___ Supplied information ___
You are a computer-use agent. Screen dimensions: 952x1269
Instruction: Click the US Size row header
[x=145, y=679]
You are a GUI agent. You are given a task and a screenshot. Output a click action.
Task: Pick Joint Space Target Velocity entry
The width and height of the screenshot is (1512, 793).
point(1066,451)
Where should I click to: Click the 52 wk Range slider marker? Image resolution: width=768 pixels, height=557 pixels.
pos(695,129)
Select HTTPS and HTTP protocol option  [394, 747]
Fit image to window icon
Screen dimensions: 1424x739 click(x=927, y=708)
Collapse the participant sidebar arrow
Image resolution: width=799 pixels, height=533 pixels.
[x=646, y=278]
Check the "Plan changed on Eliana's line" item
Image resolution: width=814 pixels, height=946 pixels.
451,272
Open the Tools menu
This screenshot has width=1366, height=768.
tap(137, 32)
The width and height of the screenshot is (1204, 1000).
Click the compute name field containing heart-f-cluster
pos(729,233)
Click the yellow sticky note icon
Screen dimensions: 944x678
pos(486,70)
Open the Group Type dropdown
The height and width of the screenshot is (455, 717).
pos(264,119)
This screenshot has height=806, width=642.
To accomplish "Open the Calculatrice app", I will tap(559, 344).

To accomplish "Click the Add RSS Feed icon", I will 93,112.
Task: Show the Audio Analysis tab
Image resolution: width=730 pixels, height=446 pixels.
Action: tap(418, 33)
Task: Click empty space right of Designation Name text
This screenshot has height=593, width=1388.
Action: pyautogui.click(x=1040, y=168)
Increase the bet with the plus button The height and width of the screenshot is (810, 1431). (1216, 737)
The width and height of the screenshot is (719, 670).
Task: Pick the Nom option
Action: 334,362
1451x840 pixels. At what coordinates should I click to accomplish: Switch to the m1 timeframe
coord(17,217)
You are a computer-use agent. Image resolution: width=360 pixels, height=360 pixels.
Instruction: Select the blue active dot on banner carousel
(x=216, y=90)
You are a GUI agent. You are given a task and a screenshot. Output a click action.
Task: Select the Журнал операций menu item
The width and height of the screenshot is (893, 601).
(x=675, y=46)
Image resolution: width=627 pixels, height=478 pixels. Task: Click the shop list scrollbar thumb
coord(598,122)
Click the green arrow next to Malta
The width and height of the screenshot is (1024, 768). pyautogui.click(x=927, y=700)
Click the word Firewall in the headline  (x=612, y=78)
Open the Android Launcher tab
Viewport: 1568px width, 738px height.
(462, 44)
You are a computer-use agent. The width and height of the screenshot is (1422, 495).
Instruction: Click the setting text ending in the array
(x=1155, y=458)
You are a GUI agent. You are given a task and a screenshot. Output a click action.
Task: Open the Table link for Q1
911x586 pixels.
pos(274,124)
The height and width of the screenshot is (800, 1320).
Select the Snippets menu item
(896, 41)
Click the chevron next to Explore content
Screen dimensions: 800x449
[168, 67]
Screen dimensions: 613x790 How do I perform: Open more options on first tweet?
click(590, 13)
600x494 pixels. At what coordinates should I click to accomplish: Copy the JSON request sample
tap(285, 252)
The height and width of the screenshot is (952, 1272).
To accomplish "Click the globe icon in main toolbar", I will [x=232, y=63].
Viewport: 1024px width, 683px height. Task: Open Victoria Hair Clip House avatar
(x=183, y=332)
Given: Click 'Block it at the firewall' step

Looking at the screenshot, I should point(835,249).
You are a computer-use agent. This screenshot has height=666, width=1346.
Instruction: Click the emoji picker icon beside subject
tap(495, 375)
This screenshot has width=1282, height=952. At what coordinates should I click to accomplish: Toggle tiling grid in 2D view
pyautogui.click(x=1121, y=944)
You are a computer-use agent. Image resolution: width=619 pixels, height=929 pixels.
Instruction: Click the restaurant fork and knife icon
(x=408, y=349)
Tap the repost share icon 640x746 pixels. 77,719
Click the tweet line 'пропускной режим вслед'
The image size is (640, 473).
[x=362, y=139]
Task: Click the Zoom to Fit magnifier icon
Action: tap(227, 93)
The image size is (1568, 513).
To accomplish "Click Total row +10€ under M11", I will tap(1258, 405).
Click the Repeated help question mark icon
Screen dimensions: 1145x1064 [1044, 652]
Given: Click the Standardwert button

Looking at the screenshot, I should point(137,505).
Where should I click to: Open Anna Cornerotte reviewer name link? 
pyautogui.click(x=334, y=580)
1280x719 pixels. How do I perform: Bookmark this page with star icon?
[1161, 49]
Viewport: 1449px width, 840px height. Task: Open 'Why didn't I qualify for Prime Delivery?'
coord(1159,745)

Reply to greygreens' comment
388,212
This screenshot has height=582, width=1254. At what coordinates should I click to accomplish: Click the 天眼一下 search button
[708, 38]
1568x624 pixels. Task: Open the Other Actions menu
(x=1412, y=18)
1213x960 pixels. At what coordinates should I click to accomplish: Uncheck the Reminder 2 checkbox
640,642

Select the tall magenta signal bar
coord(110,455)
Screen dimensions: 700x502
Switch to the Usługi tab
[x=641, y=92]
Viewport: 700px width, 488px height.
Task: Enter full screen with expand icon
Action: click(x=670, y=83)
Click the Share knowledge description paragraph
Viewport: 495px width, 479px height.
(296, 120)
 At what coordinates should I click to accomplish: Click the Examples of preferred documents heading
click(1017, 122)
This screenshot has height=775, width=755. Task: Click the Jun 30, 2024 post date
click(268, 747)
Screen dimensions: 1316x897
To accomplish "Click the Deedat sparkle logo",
___
» Work order:
Please copy every line from the entries that includes the word "will".

» Response:
To accomplish "Open the Calculatrice app", I will tap(559, 344).
To accomplish "Click the Add RSS Feed icon", I will 93,112.
To accomplish "Click the globe icon in main toolbar", I will [x=232, y=63].
To accomplish "Click Total row +10€ under M11", I will tap(1258, 405).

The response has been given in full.